-------- Given data --------

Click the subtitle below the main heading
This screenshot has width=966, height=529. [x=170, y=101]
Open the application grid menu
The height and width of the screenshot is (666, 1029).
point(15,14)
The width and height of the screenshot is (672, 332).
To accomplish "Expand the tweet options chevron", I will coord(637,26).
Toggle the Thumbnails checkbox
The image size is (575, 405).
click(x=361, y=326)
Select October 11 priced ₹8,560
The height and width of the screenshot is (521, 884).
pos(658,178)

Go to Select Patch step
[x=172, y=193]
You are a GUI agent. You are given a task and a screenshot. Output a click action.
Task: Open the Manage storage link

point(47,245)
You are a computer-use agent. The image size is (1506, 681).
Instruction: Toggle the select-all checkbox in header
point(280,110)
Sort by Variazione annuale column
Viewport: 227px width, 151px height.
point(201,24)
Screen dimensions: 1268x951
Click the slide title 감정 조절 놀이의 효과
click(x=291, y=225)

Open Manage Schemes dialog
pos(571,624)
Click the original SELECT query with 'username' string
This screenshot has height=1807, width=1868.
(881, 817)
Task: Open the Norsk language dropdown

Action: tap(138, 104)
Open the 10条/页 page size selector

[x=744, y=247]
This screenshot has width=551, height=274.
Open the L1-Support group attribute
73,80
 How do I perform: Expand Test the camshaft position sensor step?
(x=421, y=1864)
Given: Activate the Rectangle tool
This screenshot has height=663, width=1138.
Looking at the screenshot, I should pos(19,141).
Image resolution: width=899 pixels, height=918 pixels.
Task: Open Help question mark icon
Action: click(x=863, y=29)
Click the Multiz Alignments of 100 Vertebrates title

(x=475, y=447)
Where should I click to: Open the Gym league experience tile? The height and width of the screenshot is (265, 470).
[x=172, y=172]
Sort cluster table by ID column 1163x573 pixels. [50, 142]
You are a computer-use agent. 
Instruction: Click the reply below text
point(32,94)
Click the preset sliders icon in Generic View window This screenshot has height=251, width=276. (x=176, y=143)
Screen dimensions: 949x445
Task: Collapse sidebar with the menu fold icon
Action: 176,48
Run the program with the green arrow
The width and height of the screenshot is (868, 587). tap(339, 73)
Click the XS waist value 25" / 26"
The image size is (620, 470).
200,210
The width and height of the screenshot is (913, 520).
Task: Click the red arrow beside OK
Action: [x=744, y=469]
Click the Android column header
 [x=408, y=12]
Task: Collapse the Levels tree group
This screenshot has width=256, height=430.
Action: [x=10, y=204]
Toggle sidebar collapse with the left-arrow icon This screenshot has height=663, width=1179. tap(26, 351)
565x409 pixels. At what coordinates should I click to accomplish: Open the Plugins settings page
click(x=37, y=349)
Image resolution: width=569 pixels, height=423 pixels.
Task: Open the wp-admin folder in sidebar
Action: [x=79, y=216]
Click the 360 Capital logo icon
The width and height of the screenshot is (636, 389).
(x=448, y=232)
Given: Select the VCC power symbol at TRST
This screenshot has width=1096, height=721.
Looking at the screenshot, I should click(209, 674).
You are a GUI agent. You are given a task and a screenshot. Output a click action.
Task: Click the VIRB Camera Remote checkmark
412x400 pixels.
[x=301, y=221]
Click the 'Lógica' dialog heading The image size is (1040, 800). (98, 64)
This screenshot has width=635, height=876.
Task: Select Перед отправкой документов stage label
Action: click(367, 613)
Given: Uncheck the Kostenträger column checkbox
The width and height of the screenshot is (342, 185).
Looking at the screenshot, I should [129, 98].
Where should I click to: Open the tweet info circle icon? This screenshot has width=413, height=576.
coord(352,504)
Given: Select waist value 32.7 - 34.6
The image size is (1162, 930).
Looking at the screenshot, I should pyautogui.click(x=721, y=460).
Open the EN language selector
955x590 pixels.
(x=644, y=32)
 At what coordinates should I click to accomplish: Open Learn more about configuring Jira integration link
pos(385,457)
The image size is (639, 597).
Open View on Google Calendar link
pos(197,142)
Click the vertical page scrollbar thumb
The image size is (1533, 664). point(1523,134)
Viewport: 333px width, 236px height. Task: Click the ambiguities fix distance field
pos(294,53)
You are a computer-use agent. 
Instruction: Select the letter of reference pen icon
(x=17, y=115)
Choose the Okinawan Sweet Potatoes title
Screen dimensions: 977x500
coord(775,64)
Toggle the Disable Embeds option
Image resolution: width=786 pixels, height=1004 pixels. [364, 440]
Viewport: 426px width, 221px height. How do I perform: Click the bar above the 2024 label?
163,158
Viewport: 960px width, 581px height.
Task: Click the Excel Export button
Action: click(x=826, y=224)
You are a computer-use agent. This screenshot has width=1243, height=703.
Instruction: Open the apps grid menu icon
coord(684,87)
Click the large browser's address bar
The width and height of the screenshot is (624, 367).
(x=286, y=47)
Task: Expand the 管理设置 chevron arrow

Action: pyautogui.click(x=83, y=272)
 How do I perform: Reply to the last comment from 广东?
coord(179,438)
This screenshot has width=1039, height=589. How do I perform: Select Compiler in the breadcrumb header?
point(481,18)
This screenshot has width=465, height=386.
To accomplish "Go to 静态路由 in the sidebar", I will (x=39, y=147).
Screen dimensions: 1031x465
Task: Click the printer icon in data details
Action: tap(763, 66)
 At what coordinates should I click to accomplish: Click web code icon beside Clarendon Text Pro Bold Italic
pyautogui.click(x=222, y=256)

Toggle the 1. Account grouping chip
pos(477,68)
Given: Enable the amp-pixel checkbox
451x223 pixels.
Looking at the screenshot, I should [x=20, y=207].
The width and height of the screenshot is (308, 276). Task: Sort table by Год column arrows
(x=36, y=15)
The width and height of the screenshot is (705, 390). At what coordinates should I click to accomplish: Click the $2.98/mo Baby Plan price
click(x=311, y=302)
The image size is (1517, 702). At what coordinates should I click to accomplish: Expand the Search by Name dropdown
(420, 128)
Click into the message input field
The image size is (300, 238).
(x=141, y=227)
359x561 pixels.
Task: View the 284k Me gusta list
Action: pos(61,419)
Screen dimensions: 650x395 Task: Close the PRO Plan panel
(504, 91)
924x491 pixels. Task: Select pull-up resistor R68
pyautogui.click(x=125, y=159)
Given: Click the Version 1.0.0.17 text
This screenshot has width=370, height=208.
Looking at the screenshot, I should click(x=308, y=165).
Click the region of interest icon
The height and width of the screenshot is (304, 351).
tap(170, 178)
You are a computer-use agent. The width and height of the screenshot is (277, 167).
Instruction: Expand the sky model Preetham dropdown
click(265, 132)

--------

**Problem to work on:** Repeat exactly, please, each line from the beginning of the data through the line with "The width and height of the screenshot is (672, 332)." in it, and only those lines.

**Task answer:**
Click the subtitle below the main heading
This screenshot has width=966, height=529. [x=170, y=101]
Open the application grid menu
The height and width of the screenshot is (666, 1029).
point(15,14)
The width and height of the screenshot is (672, 332).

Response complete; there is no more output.